横井ゼミの特徴は、気づきと発見を与えてくれます。これは横井先生とゼミ生が一人一人の価値観を大切にしているからです。私はこれを「横井イズム」と呼びます。毎週、正解のない問いに、まず自分で考え、なぜそのように考えたのかを深堀りして考えを明確化していきます。グループワークでは、そんな深掘りをした自分とは異なる考えを仲間のゼミ生は持っています。お互いに話し合いを繰り返す中でさまざまな考え方、視点を吸収し、自身に影響を与え磨きがかかります。このように横井イズムは、自身の視野を広げてくれます。(佐々木 雄人)

ゼミの学びは自分の生き方にも活用できる

私は横井ゼミで「類推力」を身に付けました。横井ゼミの研究活動は、ダーウィンの進化論からはじめ、地理歴史に置き換え、社会学に置き換え、最終的に経営学に置き換える、という流れで行います。

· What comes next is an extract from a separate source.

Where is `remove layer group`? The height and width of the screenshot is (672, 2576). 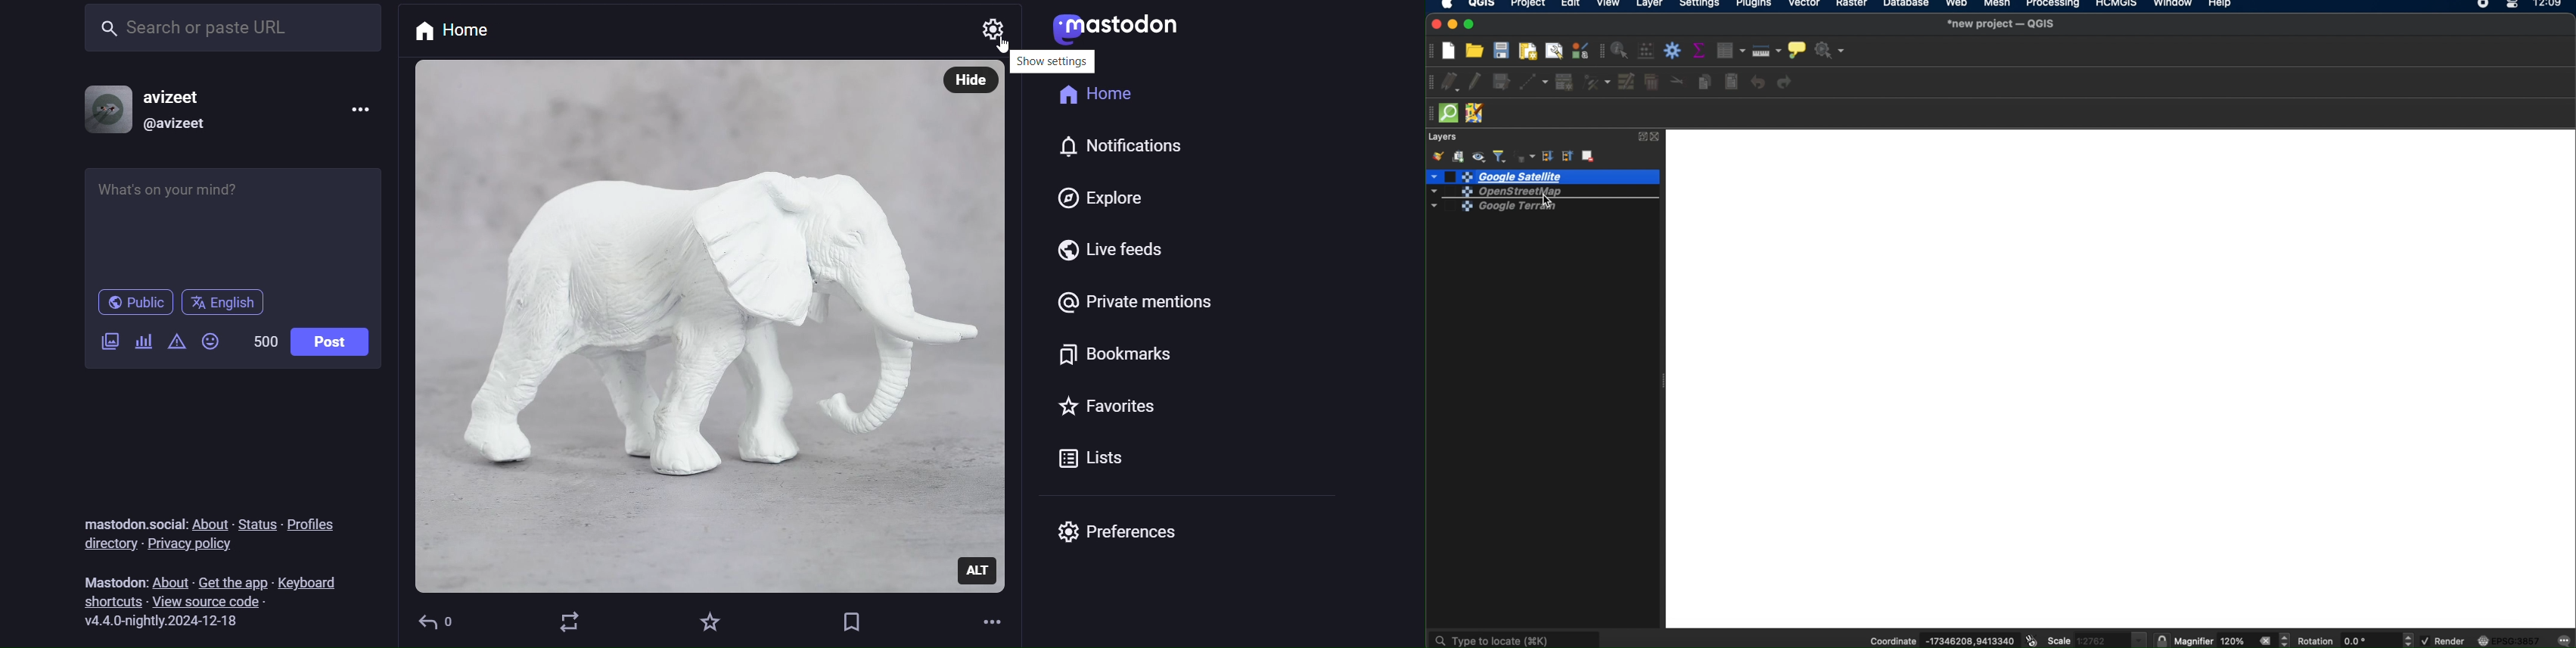
remove layer group is located at coordinates (1590, 158).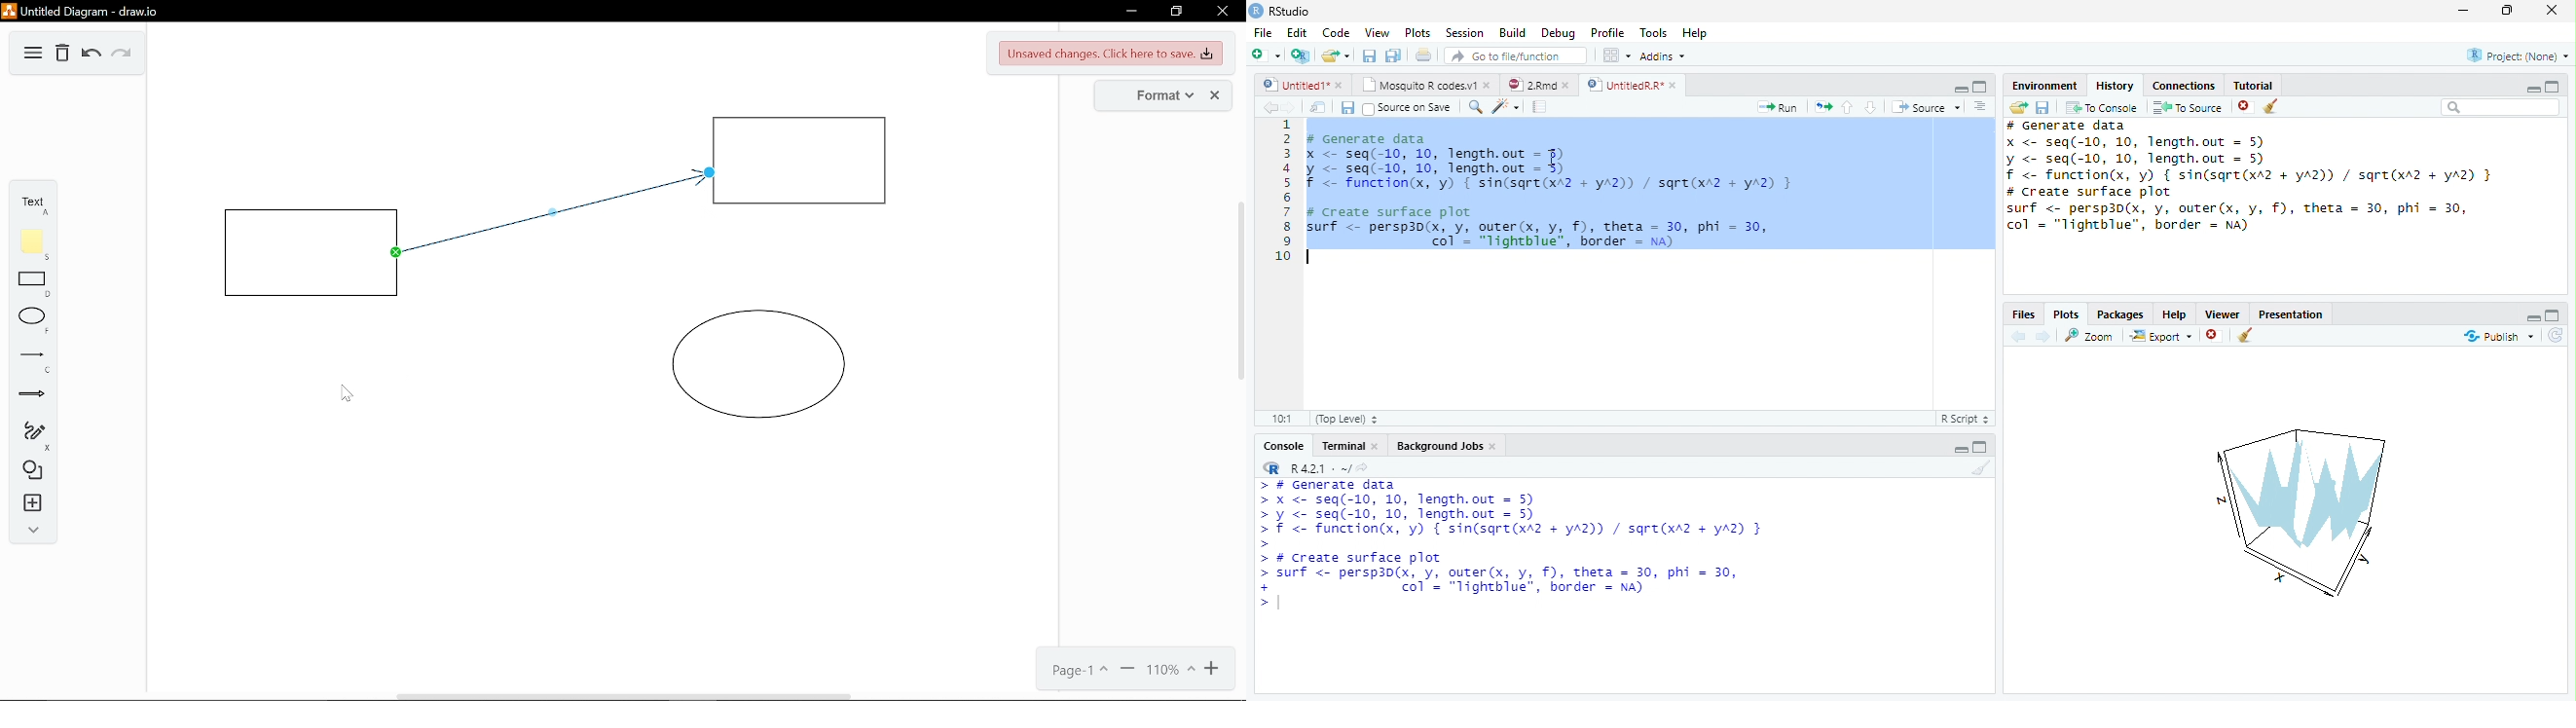  Describe the element at coordinates (2554, 315) in the screenshot. I see `maximize` at that location.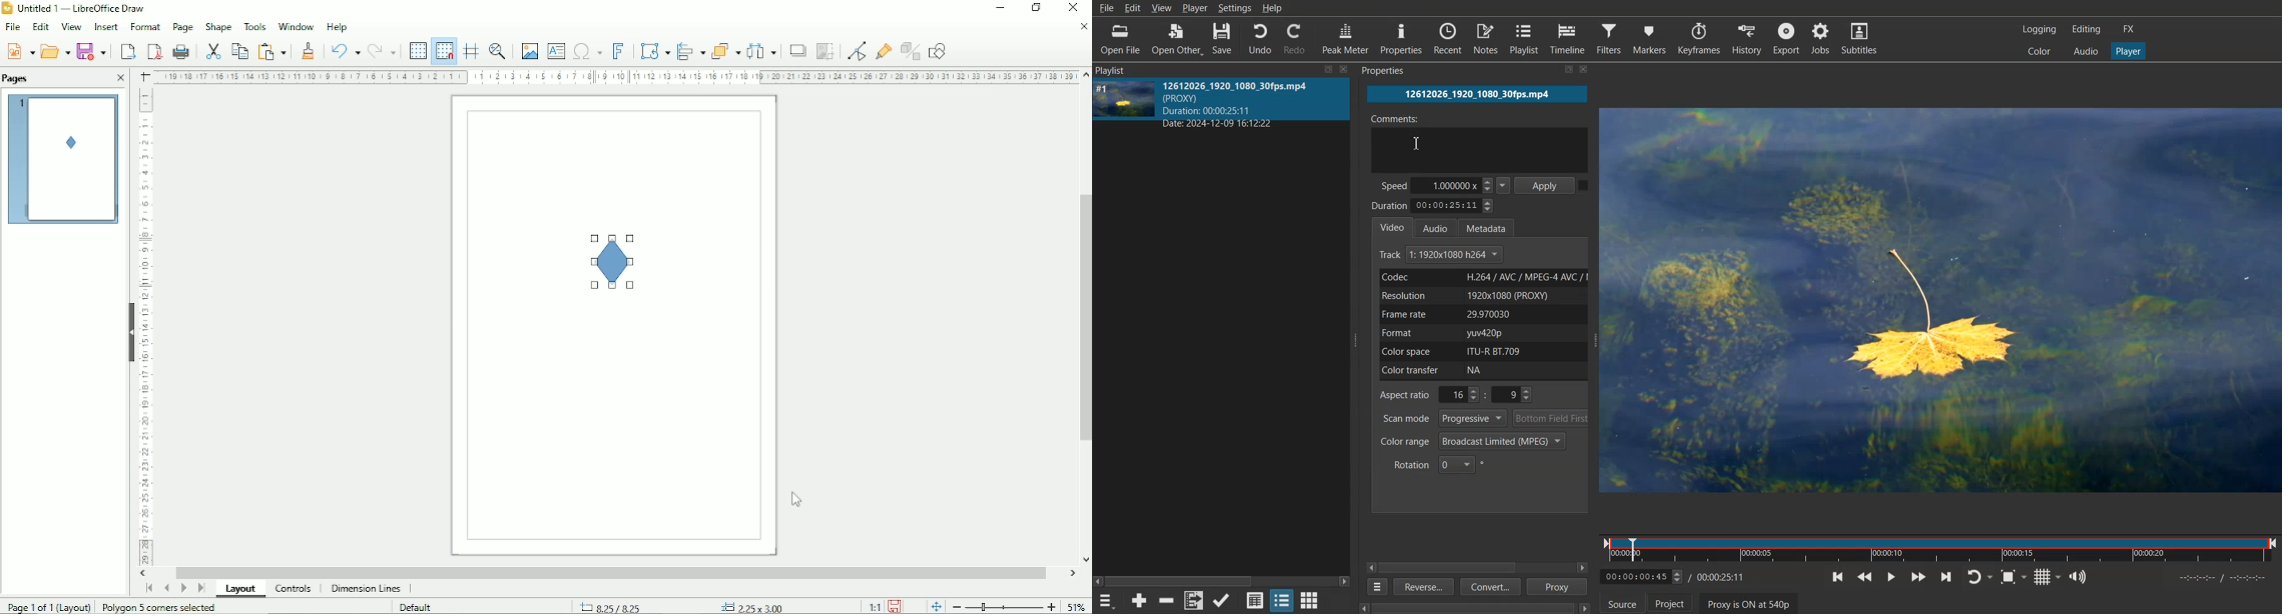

私がこの研究活動を通してわかったことは、生き物・文化・企業は、環境の変化と適応が永続することで、生き残ることができるということです。この気づきを私は、自分にも活用しています。それは、自分が心地良く生きるためには、環境のせいにして動かないのではなく行動を起こすことで、いまの私の生き方のモットーになっています。(片平 楓花)

知る楽しみを知る

横井ゼミは、「知ることを楽しむ」ゼミだと思います。進化論についてだけではなく、さまざまなジャンルの新聞記事や本を読む機会が多く、毎週今まで知らなかった知識や知見が身に付きます。さらに、それらについてゼミ生同士で意見を交換し話し合うことで、自分にはなかった視点が得られます。難しいお題や内容もあり頭を使う場面がたくさんありますが、結論を出すために皆で意見を出して話合い、試行錯誤する過程はとてもわくわくして、刺激的です。色々な「知る」を、ゼミ生皆で楽しみながら学ぶ時間がゼミでの好きな時間のひとつです。(荒木 めぐみ)

引き出しが増える

私は、横井ゼミで「引き出し」を身に付けました。横井ゼミでは、1分間スピーチを行なったり、ディスカッションを行なったり、さまざまなことを個人からグループ単位で幅広く行ないます。そのため、その時々にするべきことやとるべき対応が異なるため、初めはとても悩み、どう進めていけば良いか悩むことが多くありました。しかし、それらを何度も行うことで、引き出しが増えるので柔軟さが身に付き、今ではあまり考えずとも行動ができるようになりました。これは、横井ゼミの学びだからこそ身に付いたと感じています。(藤原 実生)
学生に期待すること
ゼミでは探究心と自主性を重んじます。考えを発言したら、その根拠を示せ、というのが私の口癖です。説得力のある意見を出すことでお互いに理解し刺激し合うことが可能となり、将来の就職活動でも力となるのです。